Alan B. Miller, New York City (Harvey R. Miller, William R. Rochell, III, Weil Gotshal & Manges, New York City, of counsel), for appellant.

Before MOORE, OAKES and MESKILL, Circuit Judges.


The law firm, Weil, Gotshal & Manges (Weil Gotshal) appeals from an order of the District Court which approved an amended certificate of the Bankruptcy Judge (the Judge) recommending interim and final allowances of compensation for professional services rendered to the estate of the bankrupt, James Anthony & Co. Inc.

The Judge found that the services rendered were 'of extremely high quality' and beneficial to the estate, findings which we do not question. The sole question on this appeal is the amount of compensation--the nature of the services is not in issue.

Many law firms and counsel were involved in handling various phases of the bankrupt estate. The total compensation originally sought was some $430,000.

In an original certificate the Judge recommended payment to appellant of $11,042.50 (amount requested $11,000).
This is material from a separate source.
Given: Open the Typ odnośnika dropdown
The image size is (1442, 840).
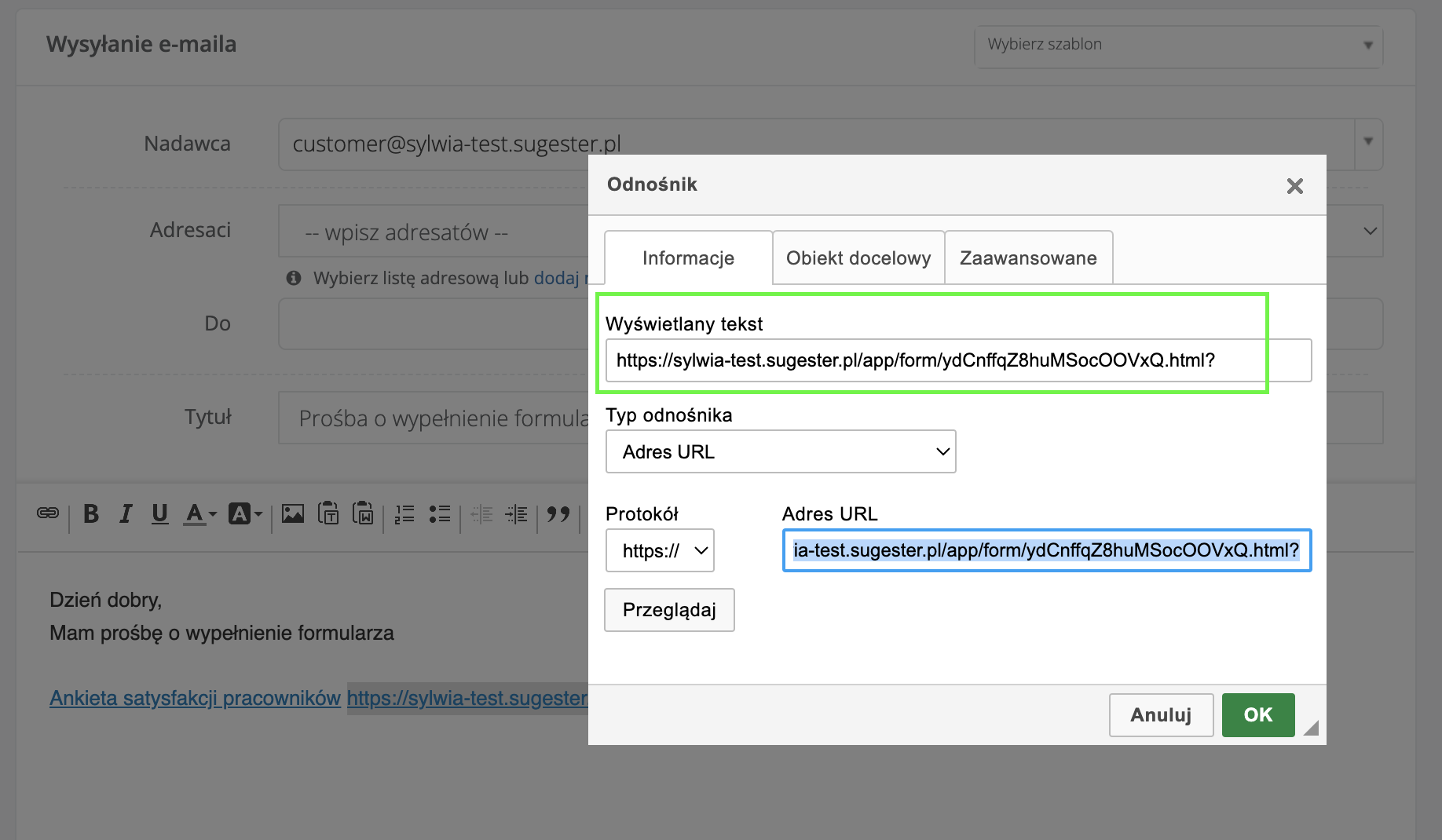Looking at the screenshot, I should pos(781,452).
After the District Court had reviewed the original applications and the Judge's report, it requested the Judge 'to review the application with a view to ascertaining duplication of effort, if any, and the scale of fees as of the date the services were rendered, not as of the date of the application.' The Judge complied with this request which resulted after hearings in an amended certificate wherein there was a general reduction from the $335,000 allowed in the original certificate to some $250,000. In this reduction appellant suffered a decrease from $11,042.50 to $6,000. The District Court after reviewing 'the applications and the transcript of the second hearing before the bankruptcy judge and his amended certificate' approved the recommended allowances.
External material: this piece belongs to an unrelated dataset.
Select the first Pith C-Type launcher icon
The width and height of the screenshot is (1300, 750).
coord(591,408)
The Judge and the District Court were obviously in a superior position to appraise and evaluate the services and the compensation to be awarded for the services rendered.
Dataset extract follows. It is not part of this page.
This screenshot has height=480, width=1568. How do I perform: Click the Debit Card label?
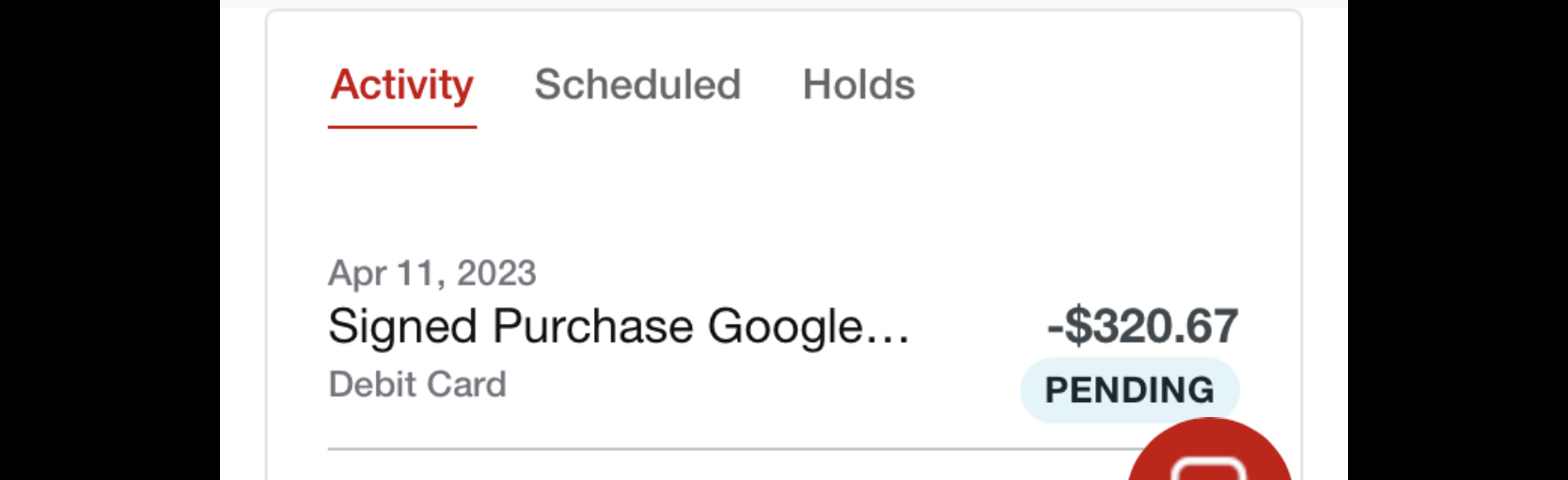[417, 384]
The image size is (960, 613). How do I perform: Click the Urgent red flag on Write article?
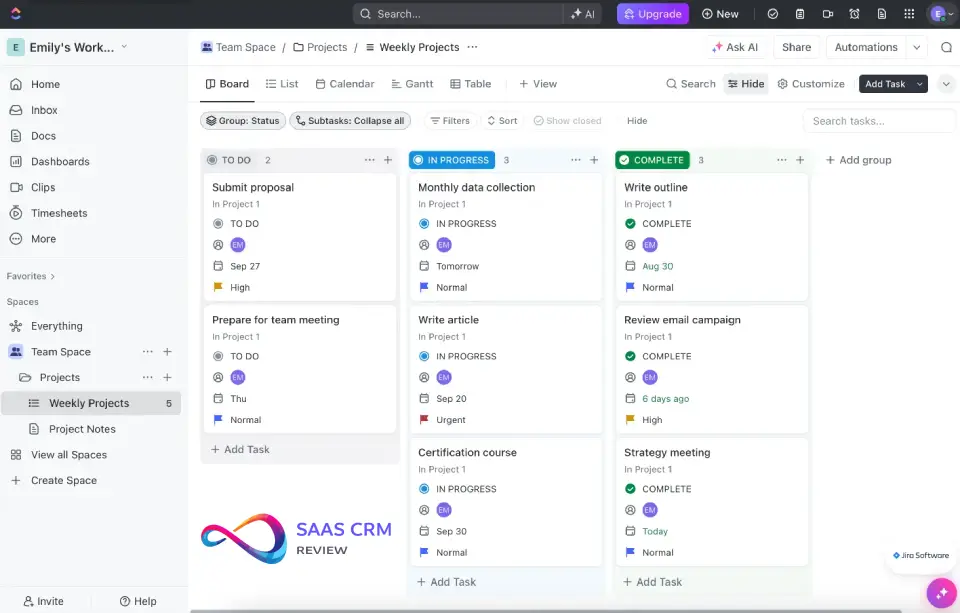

Appellant stresses that of the amount originally allowed, the amended amount constitutes a 45% reduction but the Judge was neither required to, nor directed to, determine a uniform reduction percentage. Many attorneys and others contributed to placing some million dollars in the bankrupt estate.

We find no such gross inequity in the results reached by the Judge and the District Court as to call for any change by an appellate court.